Calculating COP of Refrigerator: Solve with W=P(delta)t

[jdog6]

A vessel containing 8.43 kg of water at 21.1C is put into a refrigerator. The 0.1655 hp motor runs for 9 min to cool the liquid to the refrigerator's low temperature 4C.

What is the COP of the refrigerator?

W=P(delta)t
= 123.463Wx540s
= 66670.02 J

COP = Qc/W

Please Help.

Thank you.

 

[Andrew Mason]

A vessel containing 8.43 kg of water at 21.1C is put into a refrigerator. The 0.1655 hp motor runs for 9 min to cool the liquid to the refrigerator's low temperature 4C.
What is the COP of the refrigerator?
W=P(delta)t
= 123.463Wx540s
= 66670.02 J
COP = Qc/W
Please Help.
Thank you.

The Coefficient of Performance for a refrigerator is defined as the ratio of the heat removed from the cold reservoir to the work added to the system. What is the work or energy input? (I think you have correctly worked this out based on one hp = 746 J/sec). What is the heat removed (in J.) ?

AM

 

[quicknote]

I would first like to clarify that COP stands for Coefficient of Performance, which is a measure of the efficiency of a refrigerator in transferring heat. To calculate the COP of a refrigerator, we need to consider the amount of heat removed (Qc) and the amount of work done (W). In this scenario, the work done by the refrigerator's motor is 66670.02 J, as calculated above.

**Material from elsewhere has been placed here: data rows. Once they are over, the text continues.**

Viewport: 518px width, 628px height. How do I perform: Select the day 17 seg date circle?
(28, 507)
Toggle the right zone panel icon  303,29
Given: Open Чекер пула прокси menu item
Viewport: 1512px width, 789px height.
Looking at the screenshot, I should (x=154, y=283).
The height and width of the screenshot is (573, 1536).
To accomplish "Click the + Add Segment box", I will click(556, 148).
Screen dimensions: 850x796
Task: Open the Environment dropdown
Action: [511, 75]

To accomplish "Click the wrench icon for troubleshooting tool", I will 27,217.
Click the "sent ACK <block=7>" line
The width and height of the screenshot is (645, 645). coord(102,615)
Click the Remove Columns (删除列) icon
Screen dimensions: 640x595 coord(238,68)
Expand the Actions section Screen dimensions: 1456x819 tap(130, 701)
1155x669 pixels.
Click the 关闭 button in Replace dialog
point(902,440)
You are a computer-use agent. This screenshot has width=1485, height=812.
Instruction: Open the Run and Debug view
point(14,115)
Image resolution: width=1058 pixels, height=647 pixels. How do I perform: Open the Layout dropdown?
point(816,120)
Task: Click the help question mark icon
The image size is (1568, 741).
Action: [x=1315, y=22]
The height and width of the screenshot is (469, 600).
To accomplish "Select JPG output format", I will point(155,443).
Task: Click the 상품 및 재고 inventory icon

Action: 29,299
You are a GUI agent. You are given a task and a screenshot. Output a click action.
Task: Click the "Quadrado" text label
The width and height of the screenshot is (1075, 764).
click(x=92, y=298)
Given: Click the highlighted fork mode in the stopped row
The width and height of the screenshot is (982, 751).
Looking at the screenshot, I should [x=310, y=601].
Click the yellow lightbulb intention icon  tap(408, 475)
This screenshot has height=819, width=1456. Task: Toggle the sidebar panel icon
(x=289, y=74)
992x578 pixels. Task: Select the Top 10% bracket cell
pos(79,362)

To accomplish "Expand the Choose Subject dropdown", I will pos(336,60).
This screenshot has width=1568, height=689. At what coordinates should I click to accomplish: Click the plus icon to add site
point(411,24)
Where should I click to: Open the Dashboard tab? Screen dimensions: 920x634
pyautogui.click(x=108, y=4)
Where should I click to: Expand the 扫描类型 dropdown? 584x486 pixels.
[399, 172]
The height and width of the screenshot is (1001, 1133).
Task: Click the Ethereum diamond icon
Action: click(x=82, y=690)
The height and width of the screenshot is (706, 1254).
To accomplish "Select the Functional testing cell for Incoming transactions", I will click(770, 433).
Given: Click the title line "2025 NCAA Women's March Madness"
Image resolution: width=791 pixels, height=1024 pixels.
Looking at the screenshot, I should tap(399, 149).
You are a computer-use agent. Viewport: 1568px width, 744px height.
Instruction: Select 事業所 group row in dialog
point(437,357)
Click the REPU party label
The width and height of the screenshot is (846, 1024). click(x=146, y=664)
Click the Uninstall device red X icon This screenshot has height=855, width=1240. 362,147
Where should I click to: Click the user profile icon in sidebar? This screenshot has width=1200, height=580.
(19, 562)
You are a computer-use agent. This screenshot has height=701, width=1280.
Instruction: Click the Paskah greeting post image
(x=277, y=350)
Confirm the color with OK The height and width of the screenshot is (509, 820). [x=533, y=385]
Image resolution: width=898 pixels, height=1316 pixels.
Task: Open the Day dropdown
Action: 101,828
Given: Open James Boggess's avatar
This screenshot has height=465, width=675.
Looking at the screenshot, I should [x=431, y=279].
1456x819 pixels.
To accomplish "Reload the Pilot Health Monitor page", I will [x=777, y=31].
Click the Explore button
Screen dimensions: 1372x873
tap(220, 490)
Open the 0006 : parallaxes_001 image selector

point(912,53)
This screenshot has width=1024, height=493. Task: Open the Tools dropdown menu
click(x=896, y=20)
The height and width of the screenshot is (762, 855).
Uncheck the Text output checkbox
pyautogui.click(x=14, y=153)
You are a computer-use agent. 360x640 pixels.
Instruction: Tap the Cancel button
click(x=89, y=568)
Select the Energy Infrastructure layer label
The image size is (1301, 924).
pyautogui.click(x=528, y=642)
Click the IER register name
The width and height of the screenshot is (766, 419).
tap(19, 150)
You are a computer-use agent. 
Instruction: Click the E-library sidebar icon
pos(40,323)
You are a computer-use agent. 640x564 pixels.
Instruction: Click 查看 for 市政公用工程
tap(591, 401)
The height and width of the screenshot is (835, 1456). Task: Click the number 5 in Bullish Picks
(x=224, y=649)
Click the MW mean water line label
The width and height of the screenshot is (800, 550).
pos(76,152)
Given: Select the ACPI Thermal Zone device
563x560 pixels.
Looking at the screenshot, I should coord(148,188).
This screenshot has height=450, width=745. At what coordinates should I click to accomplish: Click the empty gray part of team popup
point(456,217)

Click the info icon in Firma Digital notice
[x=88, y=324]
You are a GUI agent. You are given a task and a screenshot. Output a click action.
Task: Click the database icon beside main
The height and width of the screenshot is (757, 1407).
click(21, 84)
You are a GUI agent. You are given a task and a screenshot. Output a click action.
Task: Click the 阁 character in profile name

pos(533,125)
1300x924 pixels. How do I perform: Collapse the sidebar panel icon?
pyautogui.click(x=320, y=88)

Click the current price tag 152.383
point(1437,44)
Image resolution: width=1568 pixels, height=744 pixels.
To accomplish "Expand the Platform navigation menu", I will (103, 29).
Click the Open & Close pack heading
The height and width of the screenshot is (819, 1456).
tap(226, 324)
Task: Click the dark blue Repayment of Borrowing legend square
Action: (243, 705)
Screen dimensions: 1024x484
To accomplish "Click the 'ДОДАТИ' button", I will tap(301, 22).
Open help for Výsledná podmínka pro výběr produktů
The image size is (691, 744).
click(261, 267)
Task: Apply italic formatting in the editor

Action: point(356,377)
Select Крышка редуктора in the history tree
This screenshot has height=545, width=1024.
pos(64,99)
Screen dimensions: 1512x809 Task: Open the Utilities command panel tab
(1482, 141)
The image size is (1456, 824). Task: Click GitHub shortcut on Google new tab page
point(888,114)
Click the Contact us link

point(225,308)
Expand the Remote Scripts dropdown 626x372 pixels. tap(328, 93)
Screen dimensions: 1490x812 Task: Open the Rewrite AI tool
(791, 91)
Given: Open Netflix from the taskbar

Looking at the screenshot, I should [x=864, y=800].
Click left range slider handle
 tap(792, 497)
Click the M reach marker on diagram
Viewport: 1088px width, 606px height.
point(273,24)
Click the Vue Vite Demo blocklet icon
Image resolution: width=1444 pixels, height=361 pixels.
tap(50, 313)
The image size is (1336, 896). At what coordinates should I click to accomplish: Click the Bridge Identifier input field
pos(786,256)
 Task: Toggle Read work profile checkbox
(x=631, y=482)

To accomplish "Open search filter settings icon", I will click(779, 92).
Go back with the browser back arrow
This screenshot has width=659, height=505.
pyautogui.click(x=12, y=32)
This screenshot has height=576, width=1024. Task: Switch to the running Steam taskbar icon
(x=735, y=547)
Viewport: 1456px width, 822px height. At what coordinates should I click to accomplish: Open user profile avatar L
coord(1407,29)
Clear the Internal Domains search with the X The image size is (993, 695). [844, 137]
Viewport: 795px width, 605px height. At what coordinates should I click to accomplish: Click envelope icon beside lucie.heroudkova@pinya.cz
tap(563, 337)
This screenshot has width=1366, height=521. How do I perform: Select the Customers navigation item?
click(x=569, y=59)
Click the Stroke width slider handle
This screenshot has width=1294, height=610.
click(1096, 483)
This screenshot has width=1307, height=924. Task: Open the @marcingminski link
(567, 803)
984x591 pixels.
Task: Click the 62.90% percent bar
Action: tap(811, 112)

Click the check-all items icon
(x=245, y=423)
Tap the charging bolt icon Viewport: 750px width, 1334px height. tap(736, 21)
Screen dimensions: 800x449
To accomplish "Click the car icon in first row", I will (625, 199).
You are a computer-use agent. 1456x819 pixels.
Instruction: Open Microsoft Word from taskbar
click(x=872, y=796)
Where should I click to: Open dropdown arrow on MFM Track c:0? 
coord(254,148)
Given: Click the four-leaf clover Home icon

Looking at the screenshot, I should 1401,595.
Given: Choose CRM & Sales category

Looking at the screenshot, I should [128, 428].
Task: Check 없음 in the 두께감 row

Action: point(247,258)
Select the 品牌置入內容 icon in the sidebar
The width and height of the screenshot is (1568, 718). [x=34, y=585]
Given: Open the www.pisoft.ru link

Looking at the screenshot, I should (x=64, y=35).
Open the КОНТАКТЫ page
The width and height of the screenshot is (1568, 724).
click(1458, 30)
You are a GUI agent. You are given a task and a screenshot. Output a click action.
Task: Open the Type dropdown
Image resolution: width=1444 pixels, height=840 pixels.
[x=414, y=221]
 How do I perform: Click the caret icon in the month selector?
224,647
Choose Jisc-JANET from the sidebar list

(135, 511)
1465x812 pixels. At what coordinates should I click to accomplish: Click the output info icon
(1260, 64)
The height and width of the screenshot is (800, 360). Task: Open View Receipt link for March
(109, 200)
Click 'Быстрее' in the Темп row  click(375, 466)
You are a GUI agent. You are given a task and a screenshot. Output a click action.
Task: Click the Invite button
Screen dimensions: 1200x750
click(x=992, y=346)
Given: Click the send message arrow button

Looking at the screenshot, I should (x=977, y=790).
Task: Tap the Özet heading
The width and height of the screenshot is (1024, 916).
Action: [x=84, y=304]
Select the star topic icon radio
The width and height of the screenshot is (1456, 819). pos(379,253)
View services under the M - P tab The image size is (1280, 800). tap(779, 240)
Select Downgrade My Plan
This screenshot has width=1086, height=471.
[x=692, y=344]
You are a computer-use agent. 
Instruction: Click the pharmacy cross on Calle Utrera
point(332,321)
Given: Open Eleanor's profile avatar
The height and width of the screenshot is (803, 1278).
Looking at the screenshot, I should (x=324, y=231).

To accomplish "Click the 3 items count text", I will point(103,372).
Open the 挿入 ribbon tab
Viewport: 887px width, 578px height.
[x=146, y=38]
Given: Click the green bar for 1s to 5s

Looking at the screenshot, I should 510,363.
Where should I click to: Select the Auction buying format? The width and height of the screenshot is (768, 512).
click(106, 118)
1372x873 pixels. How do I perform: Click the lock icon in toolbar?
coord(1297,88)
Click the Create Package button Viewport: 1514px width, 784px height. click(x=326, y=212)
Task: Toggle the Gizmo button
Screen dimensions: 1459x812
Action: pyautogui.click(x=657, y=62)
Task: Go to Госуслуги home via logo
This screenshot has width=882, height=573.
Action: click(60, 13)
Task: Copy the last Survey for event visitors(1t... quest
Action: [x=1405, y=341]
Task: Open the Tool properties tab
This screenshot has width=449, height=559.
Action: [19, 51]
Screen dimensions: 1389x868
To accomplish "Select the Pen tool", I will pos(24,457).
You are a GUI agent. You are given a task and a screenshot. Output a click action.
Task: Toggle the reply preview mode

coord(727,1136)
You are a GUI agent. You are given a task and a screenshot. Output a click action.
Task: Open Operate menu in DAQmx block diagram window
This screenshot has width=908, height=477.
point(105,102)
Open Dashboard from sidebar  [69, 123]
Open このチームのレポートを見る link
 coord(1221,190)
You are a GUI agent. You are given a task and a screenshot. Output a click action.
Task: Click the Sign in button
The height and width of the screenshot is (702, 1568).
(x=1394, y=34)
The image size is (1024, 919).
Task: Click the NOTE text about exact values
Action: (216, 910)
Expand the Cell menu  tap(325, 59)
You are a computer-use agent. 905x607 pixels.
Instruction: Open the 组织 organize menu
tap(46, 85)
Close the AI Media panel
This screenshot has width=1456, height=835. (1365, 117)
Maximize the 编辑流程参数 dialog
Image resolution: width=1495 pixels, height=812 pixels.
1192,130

To determine the amount of heat removed, we can use the formula Q=mcΔT, where m is the mass of the water, c is the specific heat capacity of water, and ΔT is the change in temperature. Plugging in the values given, we get:

Q = (8.43 kg)(4186 J/kg°C)(21.1°C - 4°C)
= 116,492.74 J

Now, we can calculate the COP of the refrigerator using the formula COP = Qc/W:

COP = 116,492.74 J/66670.02 J
= 1.75

This means that for every joule of work done by the refrigerator's motor, 1.75 joules of heat are removed. In other words, the refrigerator is 1.75 times more efficient in removing heat than the work it takes to run the motor.

I hope this helps clarify the calculation of COP and its importance in evaluating the efficiency of refrigerators. Let me know if you have any further questions or need any additional assistance.